Data Platform/Systems/Airflow/Kubernetes/Operations/K8s-Migration
This page details the operations that were run to migrate airflow to Kubernetes
Migrating an existing instance
This section addresses how to perform a piecemeal migration of the airflow instances listed in Data Platform/Systems/Airflow/Instances to Kubernetes. The result of this migration is an airflow instance (webserver, scheduler and kerberos) all running in Kubernetes, alongside with the database itself, without any data loss.

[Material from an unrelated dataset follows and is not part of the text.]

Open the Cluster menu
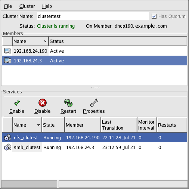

The migration is done in 4 steps:
- Migrate the webserver to Kubernetes
- Migrate the scheduler and kerberos components to Kubernetes
- Deploy a CloudnativePG cluster in the same Kubernetes namespace as Airlow and import the data
- Cleanup
At the time of the writing, we have already migrated airflow-analytics-test
, and we'll assume that this documentation covers the case of the airflow-search
instance.
Migrating the webserver to Kubernetes
To only deploy the webserver to Kubernetes, we need to deploy airflow in a way that makes sure it talks to an external database, and opts out of the scheduler and kerberos components.
Prep work
- The first thing you need to do is create Kubernetes read and deploy user credentials
- Add a namespace (using the same name as the airflow instance) entry into
deployment_charts/helmfile.d/admin_ng/values/dse-k8s.yaml
namespaces: # ... airflow-search: deployClusterRole: deploy-airflow tlsExtraSANs: - airflow-search.wikimedia.org
- Add the
airflow-search
namespace under thetenantNamespaces
list indeployment_charts/helmfile.d/admin_ng/values/dse-k8s-eqiad/cephfs-csi-rbd-values.yaml
as well asdeployment_charts/helmfile.d/admin_ng/values/dse-k8s-eqiad/cephfs-csi-rbd-values.yaml
- Add the
airflow-search
namespace to thewatchedNamespaces
list defined indeployment_charts/helmfile.d/admin_ng/values/dse-k8s-eqiad/cloudnative-pg.yaml
- Deploy
admin_ng
- Create the public and internal DNS records for this instance
- Create the
airflow-search-ops
LDAP group - Register the service in our IDP server (into
idp.yaml
). After the patch was merged and puppet ran on the idp servers, copy the OIDC secret key generated for the airflow service.root@idp1004:# cat /etc/cas/services/airflow_search-*.json | jq -r .clientSecret <OIDC secret key>
Defining a secret key shared between the scheduler and the webserver
To be able to have the webserver running on Kubernetes fetch tasks logs from the scheduler running on an Airflow host, they need to share the same secret key. This means that we need to commit this secret key in a location that will be taken into account by Puppet, as well as another that will be taken into account by our Helm tooling.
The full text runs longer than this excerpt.